Inactivation of O6-methylguanine-DNA methyltransferase in vivo by SN2 alkylating agents.

The cellular level of O6-methylguanine-DNA methyltransferase (MGMT) is important in mutagenic, carcinogenic and therapeutic effects of alkylating agents. I have investigated how SN2 alkylating agents affect the activity of MGMT in vivo. As a model, adapted cultures of E. coli K12 strain AB2497 containing 2400 +/- 430 molecules of MGMT per cell were used. MGMT activity was assayed in the cell extracts of adapted cultures challenged with various doses of MMS, DMS and for comparison the SN1 alkylating agents, MNNG and MNU. In control non-adapted cultures, with low constitutive levels of MGMT, the mutagenic potential of various doses of different alkylating agents was estimated to correlate with the O6-methylguanine content produced in DNA by various treatments.

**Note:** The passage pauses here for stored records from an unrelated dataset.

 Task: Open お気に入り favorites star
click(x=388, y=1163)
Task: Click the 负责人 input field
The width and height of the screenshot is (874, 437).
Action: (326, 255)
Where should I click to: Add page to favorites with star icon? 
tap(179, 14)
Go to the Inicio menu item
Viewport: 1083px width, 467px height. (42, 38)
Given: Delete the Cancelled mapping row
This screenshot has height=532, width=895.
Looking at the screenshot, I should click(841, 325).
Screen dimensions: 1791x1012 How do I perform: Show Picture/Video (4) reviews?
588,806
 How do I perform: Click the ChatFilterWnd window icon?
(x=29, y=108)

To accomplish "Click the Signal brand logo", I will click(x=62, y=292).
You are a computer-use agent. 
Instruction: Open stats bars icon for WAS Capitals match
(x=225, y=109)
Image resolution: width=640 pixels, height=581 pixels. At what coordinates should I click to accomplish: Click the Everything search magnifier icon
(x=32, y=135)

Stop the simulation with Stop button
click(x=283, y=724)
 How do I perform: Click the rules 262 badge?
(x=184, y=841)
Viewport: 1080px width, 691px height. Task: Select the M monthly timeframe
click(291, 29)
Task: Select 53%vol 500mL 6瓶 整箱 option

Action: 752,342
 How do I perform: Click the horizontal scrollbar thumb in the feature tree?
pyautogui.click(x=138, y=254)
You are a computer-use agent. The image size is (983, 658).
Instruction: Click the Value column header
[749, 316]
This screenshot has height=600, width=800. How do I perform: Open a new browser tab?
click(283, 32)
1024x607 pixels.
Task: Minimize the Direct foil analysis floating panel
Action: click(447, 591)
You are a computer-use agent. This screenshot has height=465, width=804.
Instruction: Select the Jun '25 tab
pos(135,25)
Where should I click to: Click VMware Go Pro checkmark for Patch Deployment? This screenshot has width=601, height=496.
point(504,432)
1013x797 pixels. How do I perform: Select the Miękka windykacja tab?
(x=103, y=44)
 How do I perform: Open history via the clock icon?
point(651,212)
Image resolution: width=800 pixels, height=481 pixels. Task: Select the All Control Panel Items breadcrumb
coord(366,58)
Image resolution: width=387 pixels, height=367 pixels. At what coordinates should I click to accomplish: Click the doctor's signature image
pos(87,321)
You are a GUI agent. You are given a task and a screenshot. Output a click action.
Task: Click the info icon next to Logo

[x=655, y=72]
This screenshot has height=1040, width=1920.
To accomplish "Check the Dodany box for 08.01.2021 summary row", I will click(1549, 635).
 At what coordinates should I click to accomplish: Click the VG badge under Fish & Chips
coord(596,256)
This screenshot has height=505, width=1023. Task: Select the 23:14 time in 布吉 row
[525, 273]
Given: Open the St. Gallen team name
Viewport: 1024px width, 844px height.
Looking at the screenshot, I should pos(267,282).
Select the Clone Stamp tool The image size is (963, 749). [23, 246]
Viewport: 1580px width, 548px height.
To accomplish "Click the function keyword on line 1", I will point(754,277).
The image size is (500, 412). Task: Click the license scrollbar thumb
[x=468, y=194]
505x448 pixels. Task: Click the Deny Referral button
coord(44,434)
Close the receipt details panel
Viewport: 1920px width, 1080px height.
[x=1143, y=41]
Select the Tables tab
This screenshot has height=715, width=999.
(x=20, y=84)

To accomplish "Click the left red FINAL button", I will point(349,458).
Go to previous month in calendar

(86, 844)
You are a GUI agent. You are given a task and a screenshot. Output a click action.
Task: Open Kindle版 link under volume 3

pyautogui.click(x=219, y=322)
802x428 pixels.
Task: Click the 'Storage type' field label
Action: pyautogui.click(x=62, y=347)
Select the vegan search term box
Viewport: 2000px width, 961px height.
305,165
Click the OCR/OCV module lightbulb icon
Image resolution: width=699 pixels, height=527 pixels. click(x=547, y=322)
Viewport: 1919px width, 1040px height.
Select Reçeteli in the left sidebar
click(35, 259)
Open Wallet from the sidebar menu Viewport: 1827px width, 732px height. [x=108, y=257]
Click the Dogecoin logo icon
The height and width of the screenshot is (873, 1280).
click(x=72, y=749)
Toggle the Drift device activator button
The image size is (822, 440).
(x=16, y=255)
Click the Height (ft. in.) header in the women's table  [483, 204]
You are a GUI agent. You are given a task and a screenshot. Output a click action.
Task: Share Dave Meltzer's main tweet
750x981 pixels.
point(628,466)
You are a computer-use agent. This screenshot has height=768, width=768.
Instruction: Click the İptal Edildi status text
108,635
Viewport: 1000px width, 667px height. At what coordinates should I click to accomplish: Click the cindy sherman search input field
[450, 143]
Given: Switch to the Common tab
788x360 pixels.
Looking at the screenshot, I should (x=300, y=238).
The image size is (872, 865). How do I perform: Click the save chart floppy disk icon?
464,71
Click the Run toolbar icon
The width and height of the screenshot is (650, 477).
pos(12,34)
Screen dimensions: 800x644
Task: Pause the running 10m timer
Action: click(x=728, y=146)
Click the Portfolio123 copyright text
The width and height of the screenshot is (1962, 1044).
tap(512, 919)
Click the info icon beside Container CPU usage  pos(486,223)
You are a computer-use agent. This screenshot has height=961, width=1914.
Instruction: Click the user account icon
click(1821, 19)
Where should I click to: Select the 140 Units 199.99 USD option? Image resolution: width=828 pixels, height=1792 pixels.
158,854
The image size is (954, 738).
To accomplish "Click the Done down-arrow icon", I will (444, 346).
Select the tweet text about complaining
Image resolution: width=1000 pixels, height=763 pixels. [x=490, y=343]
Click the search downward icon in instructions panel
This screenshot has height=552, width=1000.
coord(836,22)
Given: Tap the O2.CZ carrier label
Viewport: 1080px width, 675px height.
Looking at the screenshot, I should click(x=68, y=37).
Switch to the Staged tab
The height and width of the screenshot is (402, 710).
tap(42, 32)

Inactivation of MGMT by MNNG or MNU occurs only in doses able to produce a highly mutagenic level of O6-methylguanine in DNA, which is consistent with the consumption of MGMT activity in the DNA repair process. In contrast, non-mutagenic doses of MMS or DMS are sufficient to inactivate MGMT in adapted E. coli cells. It may be concluded that SN2 alkylating agents can block the main pathway of O6-methylguanine-DNA repair in vivo.